Ancien consultant en Ukraine, M. Manafort est le premier à être jugé lors d’un procès dans le cadre de l’enquête fédérale sur les soupçons de collusion entre l’équipe Trump et Moscou. Même si seules ses finances personnelles étaient en cause, l’ombre du procureur spécial Robert Mueller s’est, avec ce verdict, nettement rapproché du cercle proche de Donald Trump.
“Aucun membre de l’équipe de campagne de Trump en 2016 n’a pour l’instant été inculpé ou condamné pour collusion avec le gouvernement russe”, a pris soin de souligner Lindsey Graham, sénateur républicain.
– Pouvoir mobilisateur –
“Les républicains du Congrès font semblant de ne rien voir avec le président Donald Trump: en ignorant ses mensonges, ses subversions des conventions démocratiques et ses attaques contre les institutions du gouvernement ou, quand cela est impossible, en minimisant ses outrages”, s’est indigné le New York Times dans un éditorial jeudi.

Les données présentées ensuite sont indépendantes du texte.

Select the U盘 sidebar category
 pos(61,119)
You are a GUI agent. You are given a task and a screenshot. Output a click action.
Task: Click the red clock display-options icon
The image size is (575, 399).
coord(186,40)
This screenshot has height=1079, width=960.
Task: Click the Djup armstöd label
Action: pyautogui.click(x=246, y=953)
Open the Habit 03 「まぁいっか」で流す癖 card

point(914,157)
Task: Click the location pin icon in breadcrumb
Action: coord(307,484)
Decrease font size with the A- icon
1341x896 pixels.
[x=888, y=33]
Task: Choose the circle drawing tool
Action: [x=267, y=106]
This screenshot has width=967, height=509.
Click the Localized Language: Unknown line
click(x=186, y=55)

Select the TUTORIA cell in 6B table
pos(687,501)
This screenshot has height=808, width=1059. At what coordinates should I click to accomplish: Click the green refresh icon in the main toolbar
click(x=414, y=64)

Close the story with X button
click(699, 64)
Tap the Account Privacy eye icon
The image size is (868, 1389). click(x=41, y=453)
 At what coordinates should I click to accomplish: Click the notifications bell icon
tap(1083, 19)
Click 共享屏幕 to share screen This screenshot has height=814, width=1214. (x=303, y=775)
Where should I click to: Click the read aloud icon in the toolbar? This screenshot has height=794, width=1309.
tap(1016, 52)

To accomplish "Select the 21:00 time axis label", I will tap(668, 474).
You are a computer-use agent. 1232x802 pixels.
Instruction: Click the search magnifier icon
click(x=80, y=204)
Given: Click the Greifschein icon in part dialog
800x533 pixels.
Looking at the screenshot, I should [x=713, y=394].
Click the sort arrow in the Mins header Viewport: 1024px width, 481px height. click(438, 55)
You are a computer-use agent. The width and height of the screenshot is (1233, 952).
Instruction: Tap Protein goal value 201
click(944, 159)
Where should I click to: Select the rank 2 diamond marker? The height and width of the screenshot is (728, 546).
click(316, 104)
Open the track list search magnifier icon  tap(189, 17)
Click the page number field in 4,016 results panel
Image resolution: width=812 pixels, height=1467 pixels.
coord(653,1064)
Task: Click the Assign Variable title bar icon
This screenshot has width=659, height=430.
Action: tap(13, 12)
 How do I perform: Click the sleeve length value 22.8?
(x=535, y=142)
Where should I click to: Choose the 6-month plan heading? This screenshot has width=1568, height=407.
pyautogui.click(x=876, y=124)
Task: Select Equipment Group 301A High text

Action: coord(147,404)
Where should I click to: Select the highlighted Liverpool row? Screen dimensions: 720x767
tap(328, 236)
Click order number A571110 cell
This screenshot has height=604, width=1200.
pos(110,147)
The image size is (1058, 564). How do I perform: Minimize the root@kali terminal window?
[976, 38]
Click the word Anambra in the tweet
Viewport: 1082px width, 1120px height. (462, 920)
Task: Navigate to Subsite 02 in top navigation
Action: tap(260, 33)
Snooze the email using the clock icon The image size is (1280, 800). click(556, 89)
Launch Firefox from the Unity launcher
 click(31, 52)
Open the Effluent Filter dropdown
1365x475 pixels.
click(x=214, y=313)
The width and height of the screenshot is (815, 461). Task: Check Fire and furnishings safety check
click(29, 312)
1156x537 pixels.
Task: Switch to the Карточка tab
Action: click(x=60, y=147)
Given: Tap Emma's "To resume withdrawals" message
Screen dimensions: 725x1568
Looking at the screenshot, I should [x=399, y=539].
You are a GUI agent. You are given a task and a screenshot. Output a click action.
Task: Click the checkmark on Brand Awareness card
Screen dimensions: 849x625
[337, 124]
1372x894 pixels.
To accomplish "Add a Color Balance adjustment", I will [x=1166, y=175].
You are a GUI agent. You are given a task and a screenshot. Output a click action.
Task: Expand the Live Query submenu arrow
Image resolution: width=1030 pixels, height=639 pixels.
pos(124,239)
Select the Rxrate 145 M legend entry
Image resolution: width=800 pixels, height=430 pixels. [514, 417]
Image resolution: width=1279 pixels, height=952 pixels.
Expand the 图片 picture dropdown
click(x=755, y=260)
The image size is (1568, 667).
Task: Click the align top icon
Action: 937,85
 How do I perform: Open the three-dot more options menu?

Politique protectionniste dans un parti défendant traditionnellement le marché libre, attitude conciliante envers le président russe Vladimir Poutine dans un parti longtemps méfiant face à l’ennemi de la Guerre froide, liaisons extraconjugales présumées dans un parti où valeurs familiales et religieuses priment: rien de ce que fait Donald Trump ne semble pouvoir provoquer la fronde des républicains.
Son secret? Un pouvoir mobilisateur à l’heure d’une grande polarisation de l’électorat, où “la participation est déterminante”, analyse Christopher Arterton, professeur de sciences politiques à l’université George Washington.
“Tant que son soutien apparaît solide, les dirigeants à Washington continueront de soutenir M. Trump du bout des lèvres (et de se plaindre en privé qu’il est en train de détruire le parti)”, poursuit-il
– Stratégie face aux affaires –
Le président américain compte sur un allié de poids: Fox News, chaîne affichant la plus grosse audience du câble américain dont il ne cesse de chanter les louanges… et qui le lui rend bien.
Mardi soir et pendant 24 heures, plutôt que de parler de Michael Cohen, Fox News a centré sa couverture sur le meurtre de Mollie Tibbetts, une jeune femme, blanche, au sourire lumineux. Le suspect: un Mexicain sans papiers, selon les autorités.
Donald Trump n’a pas parlé non plus de Michael Cohen mardi soir mais a aussi évoqué l’affaire Tibbetts. Puis lui a consacré une vidéo mercredi sur Twitter.
Le républicain Newt Gingrich, allié de M. Trump, a ouvertement reconnu la stratégie.
“Si le nom de Mollie Tibbetts est reconnu partout en octobre, ça ira très mal pour les démocrates”, a-t-il écrit au site politique Axios. “Si on est bloqués par Manafort-Cohen etc. alors les républicains pourraient perdre gros à la Chambre” des représentants.
De quoi faire craindre aux élus républicains tentés de se détourner de Donald Trump “que les électeurs les fuient et que les commentateurs de Fox les attaquent”, avance Christopher Arterton.
“La seule chose qui pourrait faire une vraie différence dans la loyauté des élus républicains, c’est si Robert Mueller présente un rapport très solide et minutieux démontrant une éventuelle collusion” ou que Donald Trump a fait obstruction à la justice, conclut-il.